Linux-Fsdevel Archive on lore.kernel.org
help / color / mirror / Atom feed
* [PATCH 0/2 v2] bdev: Avoid discarding buffers under a filesystem
@ 2020-09-04  8:58 Jan Kara
  2020-09-04  8:58 ` [PATCH 1/2] fs: Don't invalidate page buffers in block_write_full_page() Jan Kara
                   ` (2 more replies)
  0 siblings, 3 replies; 7+ messages in thread
From: Jan Kara @ 2020-09-04  8:58 UTC (permalink / raw)
  To: linux-fsdevel
  Cc: linux-ext4, linux-block, Christoph Hellwig, yebin,
	Andreas Dilger, Jens Axboe, Jan Kara

Hello,

this patch set fixes problems when buffer heads are discarded under a
live filesystem (which can lead to all sorts of issues like crashes in case
of ext4). Patch 1 drops some stale buffer invalidation code, patch 2
temporarily gets exclusive access to the block device for the duration of
buffer cache handling to avoid interfering with other exclusive bdev user.
The patch fixes the problems for me and pass xfstests for ext4.

Changes since v1:
* Check for exclusive access to the bdev instead of for the presence of
  superblock

								Honza

^ permalink raw reply	[flat|nested] 7+ messages in thread

* [PATCH 1/2] fs: Don't invalidate page buffers in block_write_full_page()
  2020-09-04  8:58 [PATCH 0/2 v2] bdev: Avoid discarding buffers under a filesystem Jan Kara
@ 2020-09-04  8:58 ` Jan Kara
  2020-09-07  7:12   ` Christoph Hellwig
  2020-09-04  8:58 ` [PATCH 2/2] block: Do not discard buffers under a mounted filesystem Jan Kara
  2020-09-07 10:35 ` [PATCH 0/2 v2] bdev: Avoid discarding buffers under a filesystem Jan Kara
  2 siblings, 1 reply; 7+ messages in thread
From: Jan Kara @ 2020-09-04  8:58 UTC (permalink / raw)
  To: linux-fsdevel
  Cc: linux-ext4, linux-block, Christoph Hellwig, yebin,
	Andreas Dilger, Jens Axboe, Jan Kara, stable

If block_write_full_page() is called for a page that is beyond current
inode size, it will truncate page buffers for the page and return 0.
This logic has been added in 2.5.62 in commit 81eb69062588 ("fix ext3
BUG due to race with truncate") in history.git tree to fix a problem
with ext3 in data=ordered mode. This particular problem doesn't exist
anymore because ext3 is long gone and ext4 handles ordered data
differently. Also normally buffers are invalidated by truncate code and
there's no need to specially handle this in ->writepage() code.

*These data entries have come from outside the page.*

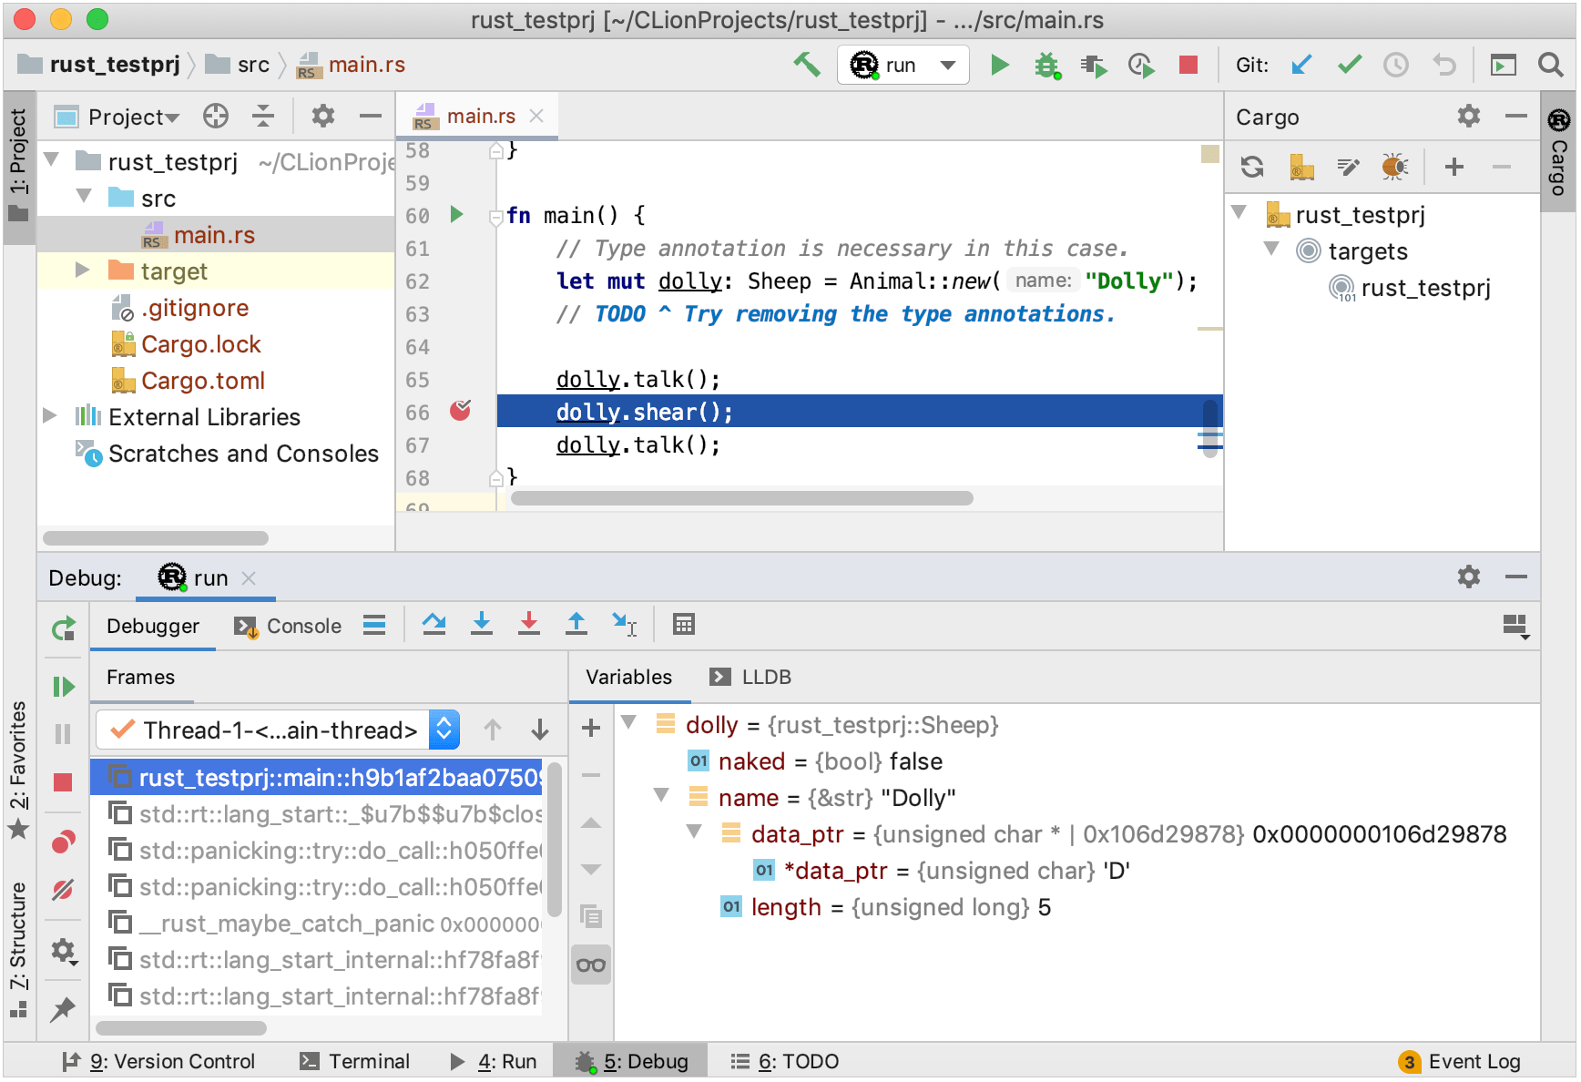Pin the Debug tool window

63,1009
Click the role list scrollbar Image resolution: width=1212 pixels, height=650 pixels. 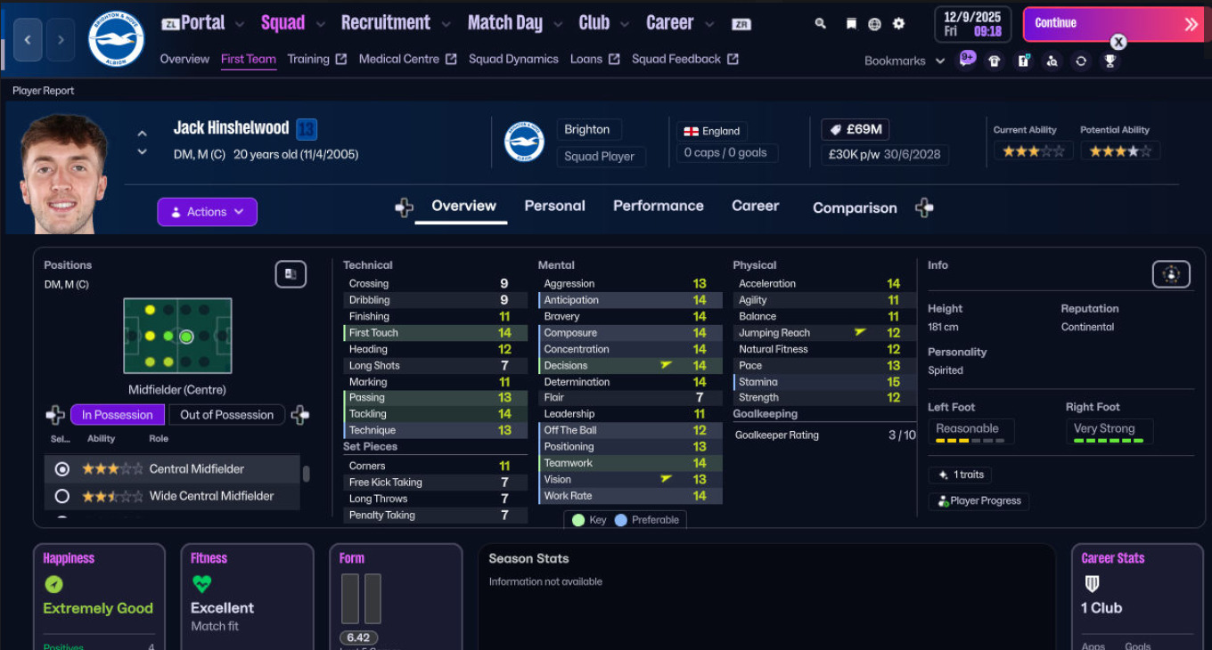coord(307,474)

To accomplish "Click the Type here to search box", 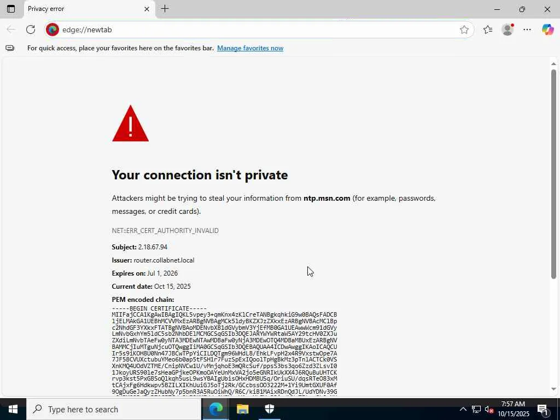I will (x=114, y=409).
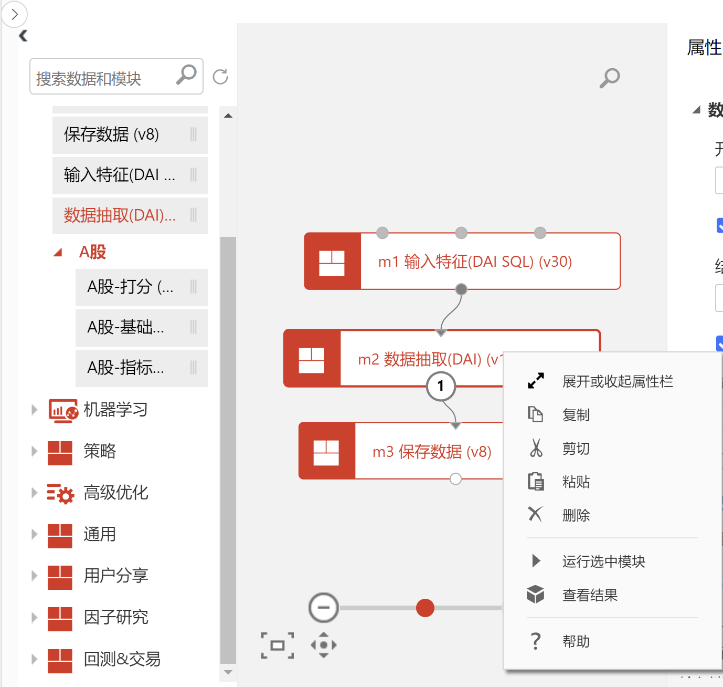The width and height of the screenshot is (723, 687).
Task: Click the fit-to-screen icon below the canvas
Action: (278, 646)
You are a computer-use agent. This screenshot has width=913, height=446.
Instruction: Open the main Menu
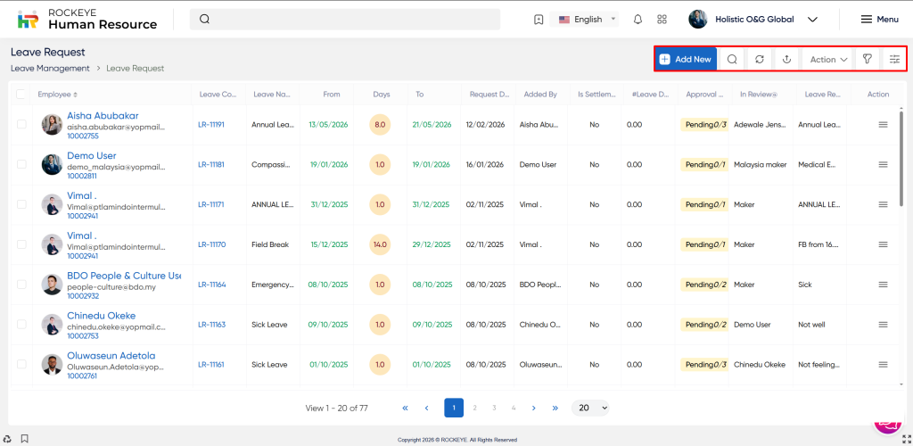(x=879, y=20)
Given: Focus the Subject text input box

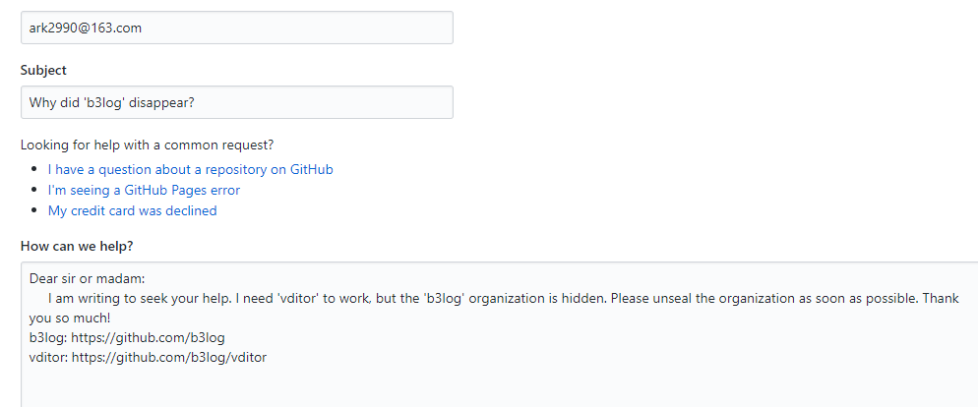Looking at the screenshot, I should tap(236, 102).
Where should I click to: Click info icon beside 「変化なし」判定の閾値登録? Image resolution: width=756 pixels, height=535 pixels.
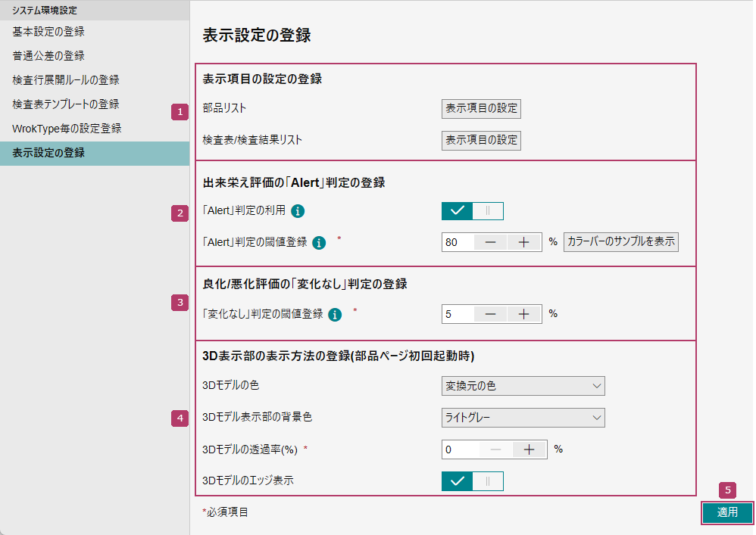click(x=335, y=314)
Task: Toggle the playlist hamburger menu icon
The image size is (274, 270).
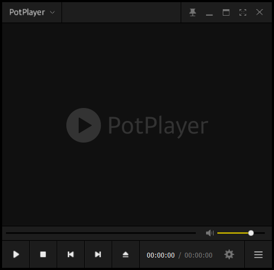Action: click(x=258, y=254)
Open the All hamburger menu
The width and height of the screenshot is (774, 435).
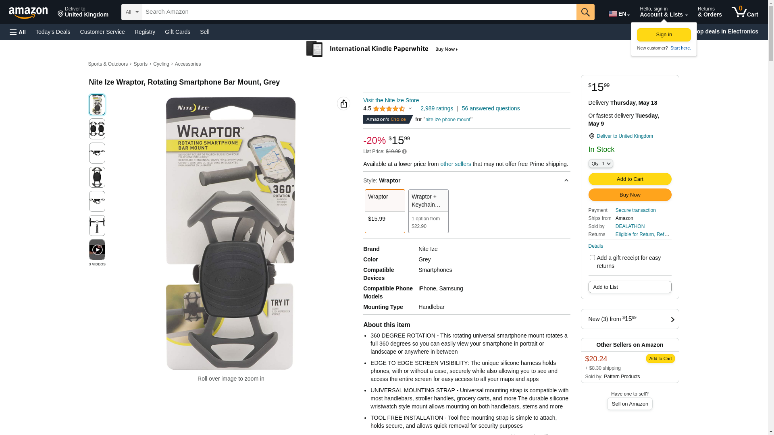[x=18, y=32]
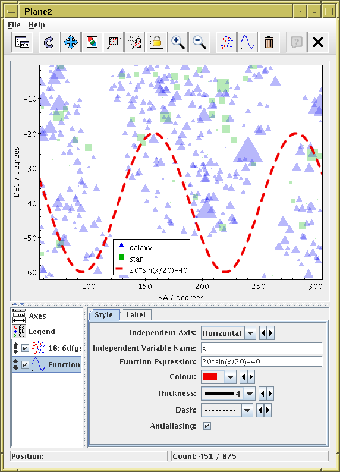
Task: Open the File menu
Action: (14, 25)
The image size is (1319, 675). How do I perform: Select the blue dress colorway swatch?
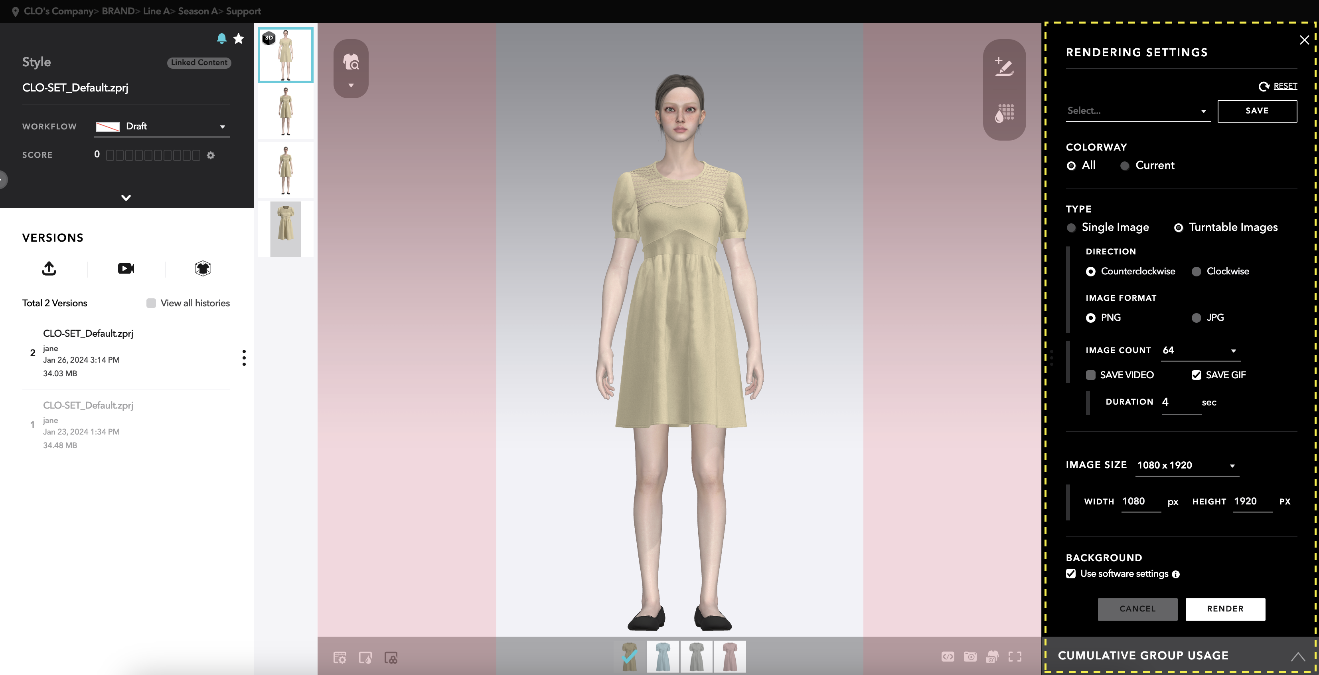663,656
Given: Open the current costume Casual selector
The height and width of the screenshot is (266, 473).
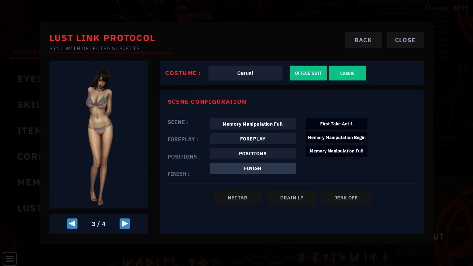Looking at the screenshot, I should [x=245, y=73].
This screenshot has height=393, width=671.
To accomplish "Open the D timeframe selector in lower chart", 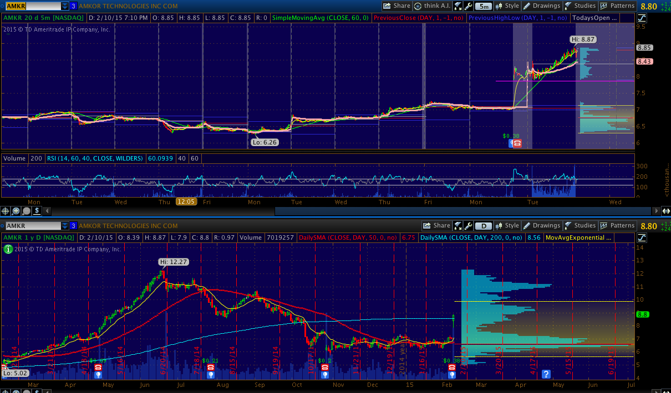I will tap(484, 226).
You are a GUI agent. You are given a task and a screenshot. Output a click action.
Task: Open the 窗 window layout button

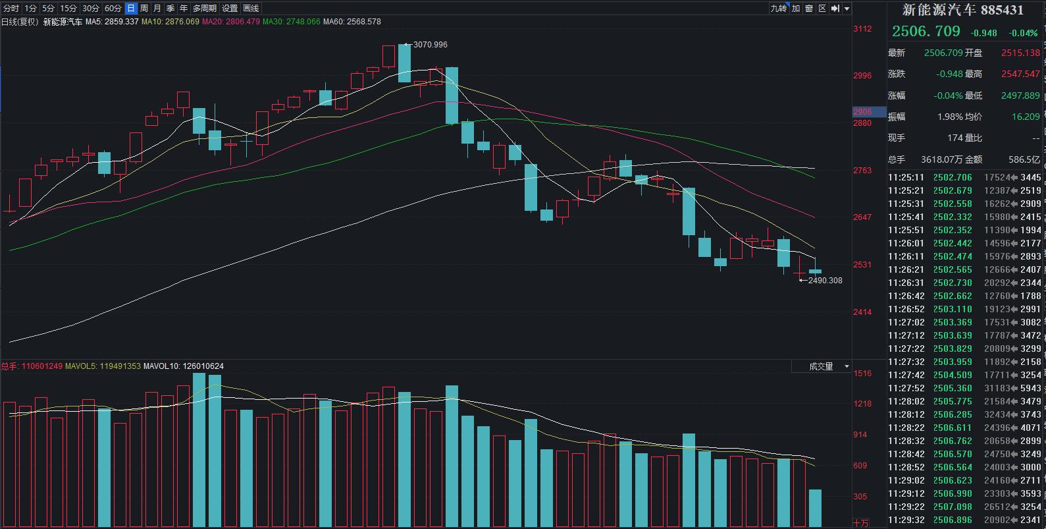click(x=809, y=9)
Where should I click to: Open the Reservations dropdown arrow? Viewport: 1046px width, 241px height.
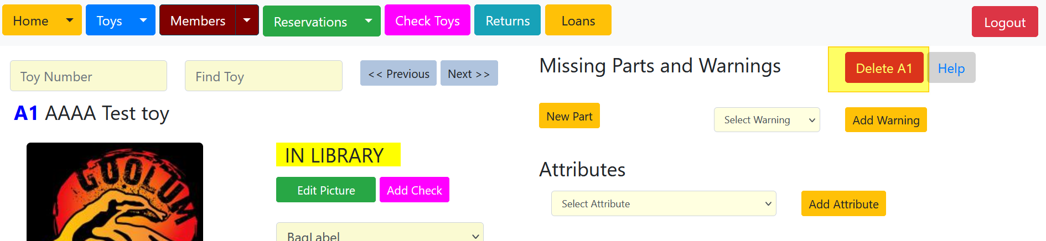pos(369,21)
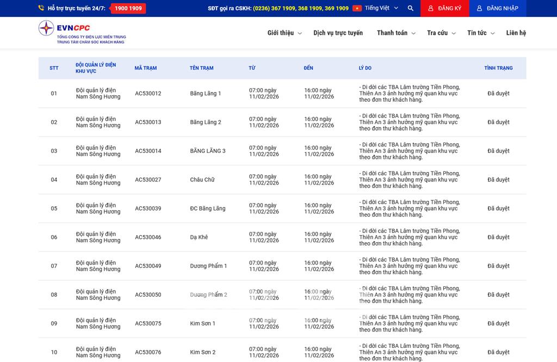
Task: Click the search magnifier icon
Action: click(410, 8)
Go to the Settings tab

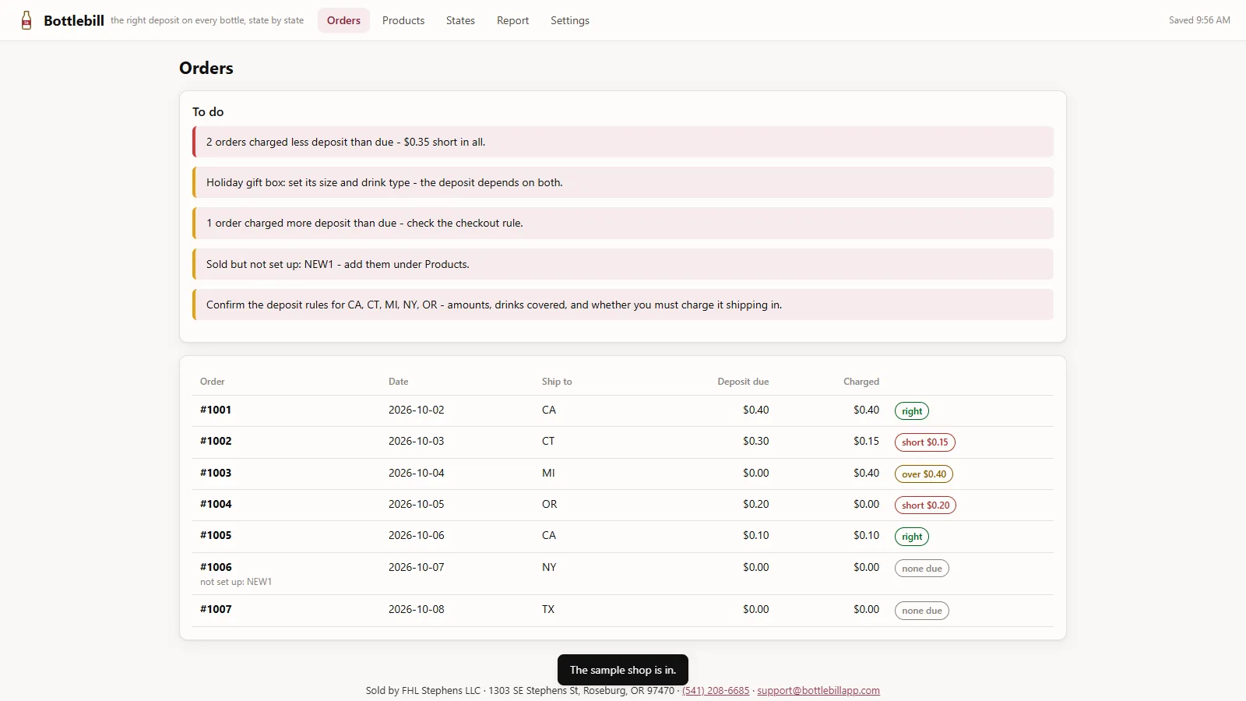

This invalidation of page buffers in block_write_full_page() is causing
issues to filesystems (e.g. ext4 or ocfs2) when block device is shrunk
under filesystem's hands and metadata buffers get discarded while being
tracked by the journalling layer. Although it is obviously "not
supported" it can cause kernel crashes like:

[ 7986.689400] BUG: unable to handle kernel NULL pointer dereference at
+0000000000000008
[ 7986.697197] PGD 0 P4D 0
[ 7986.699724] Oops: 0002 [#1] SMP PTI
[ 7986.703200] CPU: 4 PID: 203778 Comm: jbd2/dm-3-8 Kdump: loaded Tainted: G
+O     --------- -  - 4.18.0-147.5.0.5.h126.eulerosv2r9.x86_64 #1
[ 7986.716438] Hardware name: Huawei RH2288H V3/BC11HGSA0, BIOS 1.57 08/11/2015
[ 7986.723462] RIP: 0010:jbd2_journal_grab_journal_head+0x1b/0x40 [jbd2]
...
[ 7986.810150] Call Trace:
[ 7986.812595]  __jbd2_journal_insert_checkpoint+0x23/0x70 [jbd2]
[ 7986.818408]  jbd2_journal_commit_transaction+0x155f/0x1b60 [jbd2]
[ 7986.836467]  kjournald2+0xbd/0x270 [jbd2]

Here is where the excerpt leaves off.